* Text:
Problem with the LM317 DDL

Hi,

I just finished assembling the DDL Driver based on the schematic images on Rog8811's site.

I am having readings that do not agree with the instructions.

I am not getting the 1.25V reference voltage across the middle pin of the 317 to after the resistors.

I am getting the full input voltage at the output from the driver circuit, where the LD will sit.

I am confused about the two diagrams, the assembly, and the testing diagrams.

I think there might be a discrepancy between the two diagrams. on the assembly diagram it shows the middle and last pin on the pot to be commoned, where as on the circuit test diagram it shows the first and middle pins to be commoned.

And on the Veroboard layout the resistor is before the pot with the first and middle pins commoned.

Am I reading these diagrams incorrectly?

Which one is correct?

Heres a link to his page just incase,

Laser driver - It can be done

if you need me to circle the parts of the circuit that I think are different, I'll do that and post them here later on tonight.


thanks for any insights you can offer..

Pictures will help immensely so we can see your wiring.

I see this problem come up a lot, and I haven't been active on this site for very long! (I was registered 4years ago but never active, and forgot that account).

Anyway, I think the problem stems from people who don't normally look at schematics not knowing exactly what the schematics mean. To alieviate this I have drawn up a schematic with the common LM317 Constant Current Driver configuration on it twice;
1) Shown how it normally is, with explanation of where the different voltages are.
2) Shown arranged differently but electrically the same. It may look very different to the layman's eyes, but it is really exactly the same. This time it should eliminate errors commonly run in to by those who "just replace the lines on the schematic with wires". A common mistake is to put the load between OUT and GROUND when it should really be between ADJUST and GROUND.





EDIT: Also, I wanted to say that you do NOT need to use all 3 pins on a pot!!!! I see this all the time and there really isn't much call for it. When using a Pot as a VARIABLE RESISTOR and not as a VOLTAGE DIVIDER you only need TWO PINS. The inner pin (the "wiper") and one of the outer pins. You can choose which outer pin you want based on which way you want the pot to turn to increase resistance. With the part you turn facing up at you and the pins facing towards you, if you use the left and center pin, resistance will increase when you turn it clockwise. If you use the center pin and the right pin, resistance will decrease when you turn it clockwise.

So, if you wanted to use a pot on a constant current driver like for a laser diode, you could use the center pin as "in" and the right pin as "out" of the pot, and when you turn the knob to the right (clockwise) it will increase the current being supplied.

Ignore the output voltage. It's a constant current driver. You need to run it with a load to measure the current. Your ammeter itself can serve as a load.

Hello, heres a photoshop sketch of my understanding of the three diagrams.



I built my driver same as the assembly diagram.

my confusion is whether or not the other two are electrically the same.


@Sigurthr: thanks for the tips about pots, I did not know that. I am very amateur with electronics of this nature. by your description, I should be able to break the common between the middle and third pin, and make the middle pin the "out" and that should solve everything.

Heres a macro of my build sofar, compactness was my prime concern, hehe.



it's for a 20mA 405nm, my resistor is a 12.5ohm, so by this, my driver should have a max of 100mA output.

unless anyone disagrees, I'm going to follow my understanding of Sigurthr's advice.

thanks!


p.s. I think old CAT5 makes great solid copper wire stock.

* Dataset entries:
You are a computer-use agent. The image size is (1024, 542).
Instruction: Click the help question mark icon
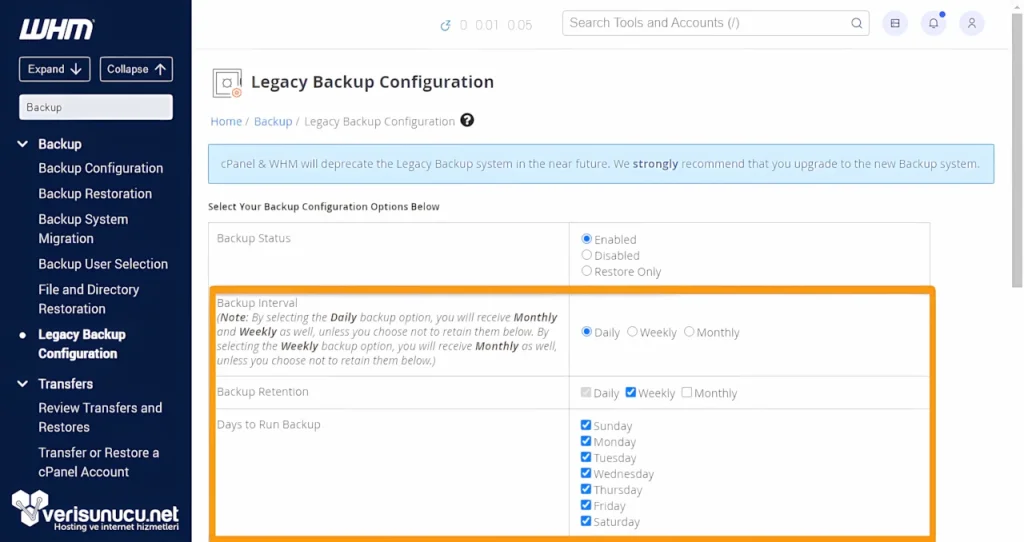click(467, 120)
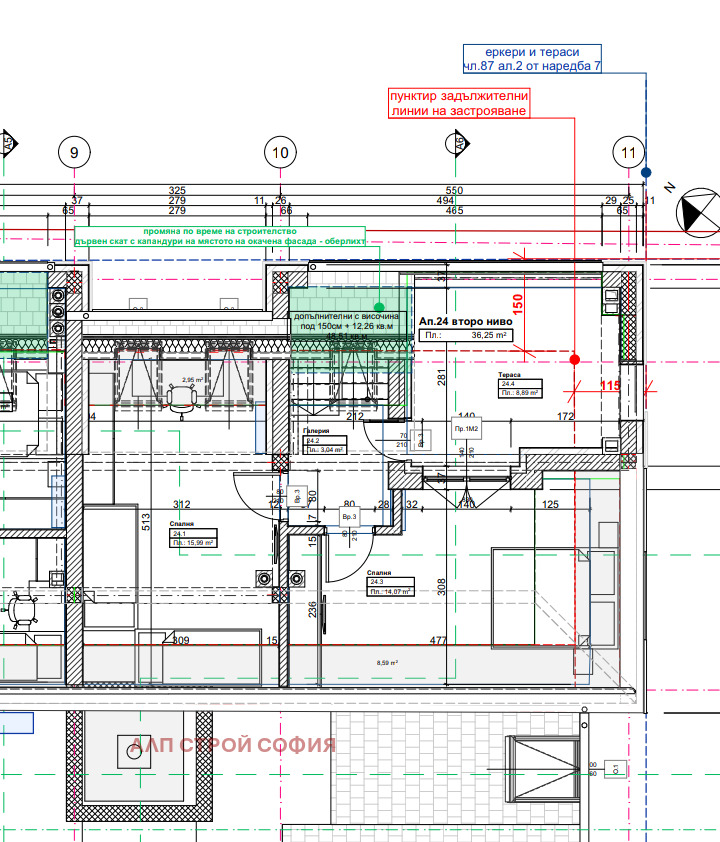The width and height of the screenshot is (720, 842).
Task: Select the red 115 dimension text
Action: point(611,386)
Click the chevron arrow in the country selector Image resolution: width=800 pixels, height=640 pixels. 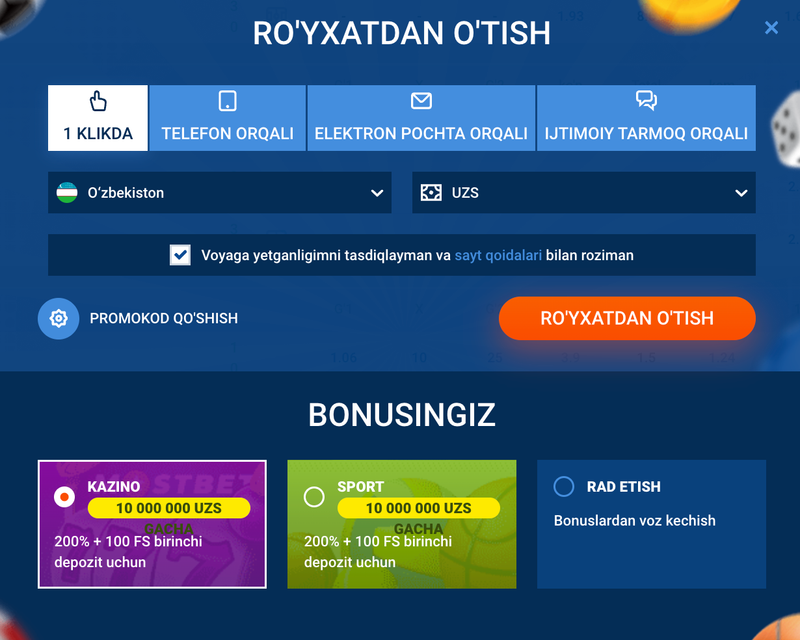[377, 193]
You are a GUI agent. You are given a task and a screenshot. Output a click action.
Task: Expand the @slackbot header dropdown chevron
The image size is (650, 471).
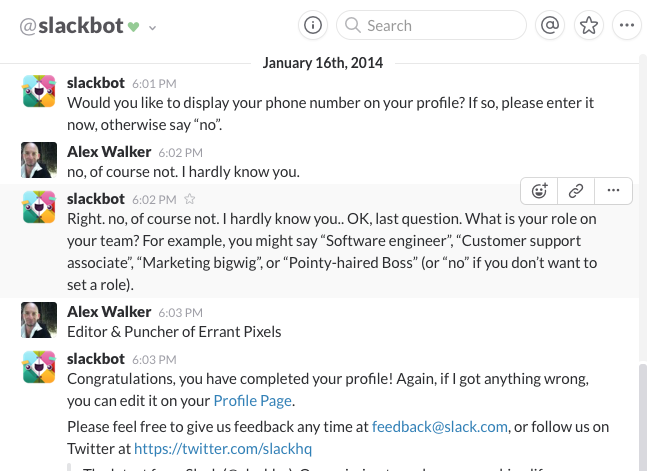tap(152, 28)
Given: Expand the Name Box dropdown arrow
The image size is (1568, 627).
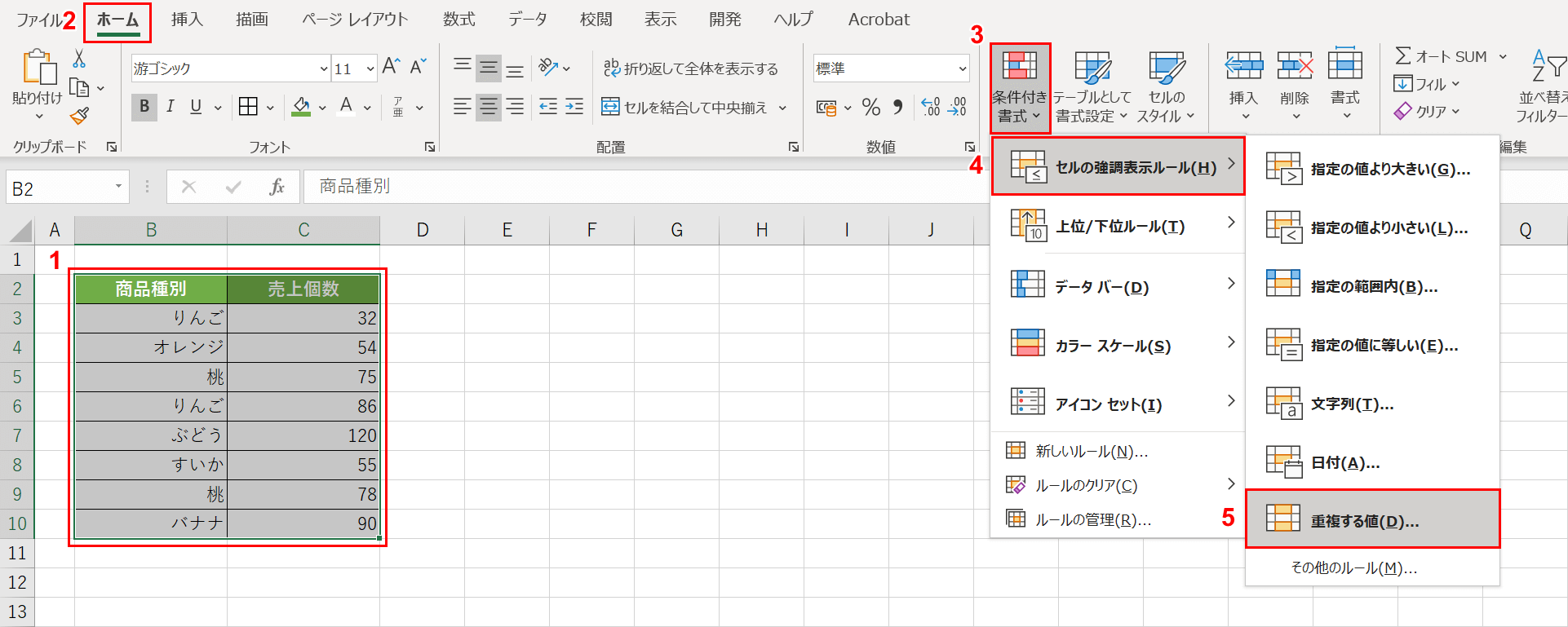Looking at the screenshot, I should coord(118,187).
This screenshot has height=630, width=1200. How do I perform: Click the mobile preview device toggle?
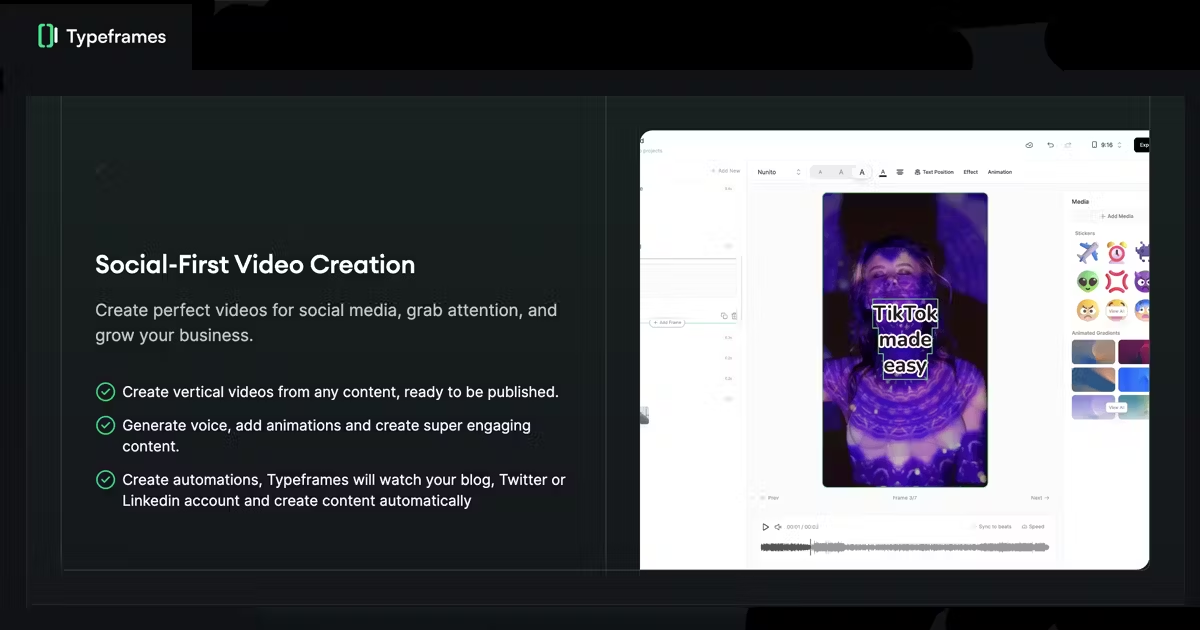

* Exercise aim: From the LM317 driver thread above, reproduce word for word the passage starting at "I am having" and ending at "LD will sit.".

* Full solution:
I am having readings that do not agree with the instructions.

I am not getting the 1.25V reference voltage across the middle pin of the 317 to after the resistors.

I am getting the full input voltage at the output from the driver circuit, where the LD will sit.